- _Excerpted text_
(begin)

# Is a 2009-10 honda civic hybrid a good car



## Ddarlington36 (May 9, 2019)

I'm currently trying to pick a car specifically for ride-sharing but not really sure what CAR'S qualify and which do not. I'm in the kansas city area, in Missouri. Not sure but there's a few cars that i do like, But do they qualify?

09-10 Honda civic hybrid
09-10 Toyota Corolla
09-10 Toyota Camry
09 Toyota Matrix

I will keep it short trying to get a car that will be reliable and easy to maintain and not cost a fortune to repair.


----------



## Seattle_my_beloved (Jan 12, 2019)

A Toyota Corolla is the way to go. Take my words, I beat the crap out of a Toyota Corola myself, and it was performing like a champ, and then I sold it in great condition. It has awesome resale value. A Toyota Corolla is like a tank. It never dies a natural death, it only gets totalled :biggrin:


----------



## PTB (Feb 3, 2015)

09-10 Honda civic Hybrid
15yr/150k extended warranty on Fuel Tank Leak
IMA battery -call Honda Dealer and have them type in the VIN to verify extended warranty coverage DATES on IMA battery

http://owners.honda.com/Documentum/Warranty/Partslist/APL44260.pdfhttps://www.greencarreports.com/new...ties-on-2006-11-civic-hybrids-due-to-gas-leak


----------



## 911 Guy (Feb 8, 2018)

Are there vehicle age requirements in your area for the airport?


----------



## Ddarlington36 (May 9, 2019)

911 Guy said:


> Are there vehicle age requirements in your area for the airport?


That's a good question and i I'll admit i haven't a clue, maybe someone more knowledgeable can shed some light on the specifics as to the requirements of cars allowed for airport pick-ups.


----------



## 911 Guy (Feb 8, 2018)

Found this. https://www.uber.com/drive/kansas-c...i688wf-agfMEQ=&_csid=F8zGOyOh5lEd-60Jaj36_w#_

Looks like you should be good.


----------



## Kewl-driver (Aug 24, 2018)

(end)

[Records from a data collection]
(begin)

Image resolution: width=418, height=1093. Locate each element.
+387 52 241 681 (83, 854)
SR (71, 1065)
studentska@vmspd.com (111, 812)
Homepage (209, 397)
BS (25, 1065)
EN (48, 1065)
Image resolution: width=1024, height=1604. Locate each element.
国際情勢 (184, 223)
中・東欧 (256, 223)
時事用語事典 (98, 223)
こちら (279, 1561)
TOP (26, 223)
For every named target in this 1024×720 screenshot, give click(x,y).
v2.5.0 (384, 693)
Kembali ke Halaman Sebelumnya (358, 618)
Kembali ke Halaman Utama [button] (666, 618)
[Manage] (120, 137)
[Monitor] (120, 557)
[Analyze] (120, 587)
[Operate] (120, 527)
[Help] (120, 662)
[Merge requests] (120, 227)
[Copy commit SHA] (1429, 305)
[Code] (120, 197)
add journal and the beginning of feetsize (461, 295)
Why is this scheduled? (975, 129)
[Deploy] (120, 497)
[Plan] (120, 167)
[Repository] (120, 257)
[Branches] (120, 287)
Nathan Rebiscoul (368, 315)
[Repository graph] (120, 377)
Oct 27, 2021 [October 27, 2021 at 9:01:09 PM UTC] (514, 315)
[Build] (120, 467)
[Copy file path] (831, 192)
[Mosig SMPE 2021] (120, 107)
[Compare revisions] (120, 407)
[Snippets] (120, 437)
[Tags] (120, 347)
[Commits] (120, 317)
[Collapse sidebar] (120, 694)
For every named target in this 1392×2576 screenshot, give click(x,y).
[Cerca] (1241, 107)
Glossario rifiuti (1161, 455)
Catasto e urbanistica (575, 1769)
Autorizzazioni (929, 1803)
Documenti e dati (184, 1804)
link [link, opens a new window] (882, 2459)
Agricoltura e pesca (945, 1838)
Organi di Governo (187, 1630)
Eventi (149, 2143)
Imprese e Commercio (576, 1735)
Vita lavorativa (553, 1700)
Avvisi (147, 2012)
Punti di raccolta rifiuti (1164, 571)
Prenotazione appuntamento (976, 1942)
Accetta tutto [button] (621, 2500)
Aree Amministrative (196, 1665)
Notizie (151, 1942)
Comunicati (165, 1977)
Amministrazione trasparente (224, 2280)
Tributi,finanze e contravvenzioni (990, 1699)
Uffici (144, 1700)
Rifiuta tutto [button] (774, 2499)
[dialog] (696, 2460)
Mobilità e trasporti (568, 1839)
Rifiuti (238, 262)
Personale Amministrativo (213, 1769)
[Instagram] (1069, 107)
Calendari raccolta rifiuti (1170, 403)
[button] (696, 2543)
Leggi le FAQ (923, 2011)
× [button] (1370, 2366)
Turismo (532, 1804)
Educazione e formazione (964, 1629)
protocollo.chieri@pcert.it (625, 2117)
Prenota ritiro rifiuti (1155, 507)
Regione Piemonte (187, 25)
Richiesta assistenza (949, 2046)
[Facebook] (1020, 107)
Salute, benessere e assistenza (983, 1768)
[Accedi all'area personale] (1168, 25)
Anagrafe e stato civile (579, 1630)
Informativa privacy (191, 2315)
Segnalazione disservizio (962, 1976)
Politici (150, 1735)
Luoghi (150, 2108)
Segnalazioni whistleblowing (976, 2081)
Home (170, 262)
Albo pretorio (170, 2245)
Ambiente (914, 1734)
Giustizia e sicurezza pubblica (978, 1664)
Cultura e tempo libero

(end)

- _Exercises_
1) In the forum thread about picking a car for ride-sharing, which car does Seattle_my_beloved recommend?
2) Continue the forum thread about picking a car for ride-sharing from the point where it stops.
These items are separate from the forum thread about picking a car for ride-sharing.

- _Responses per task_
1) A Toyota Corolla.

2)
Seattle_my_beloved said:


> A Toyota Corolla is the way to go. Take my words, I beat the crap out of a Toyota Corola myself, and it was performing like a champ, and then I sold it in great condition. It has awesome resale value. A Toyota Corolla is like a tank. It never dies a natural death, it only gets totalled :biggrin:


That's true that's why many are used as taxi in NYC.


----------



## 1974toyota (Jan 5, 2018)

Ddarlington36 said:


> I'm currently trying to pick a car specifically for ride-sharing but not really sure what CAR'S qualify and which do not. I'm in the kansas city area, in Missouri. Not sure but there's a few cars that i do like, But do they qualify?
> 
> 09-10 Honda civic hybrid
> 09-10 Toyota Corolla
> ...


Honda hybrid? stay away,jmo


----------



## rideshare2870 (Nov 23, 2017)

The Civics of those years may have cracked engine block problems. Toyotas are the way to go for this. With that being said, some of those Toyotas may have issues with burning oil so I would look into that first before buying one. I would buy the one with the highest mileage and grind it out until that car is disposable. If you buy the car cheap enough, what you’ll make will pay for that car a few times over.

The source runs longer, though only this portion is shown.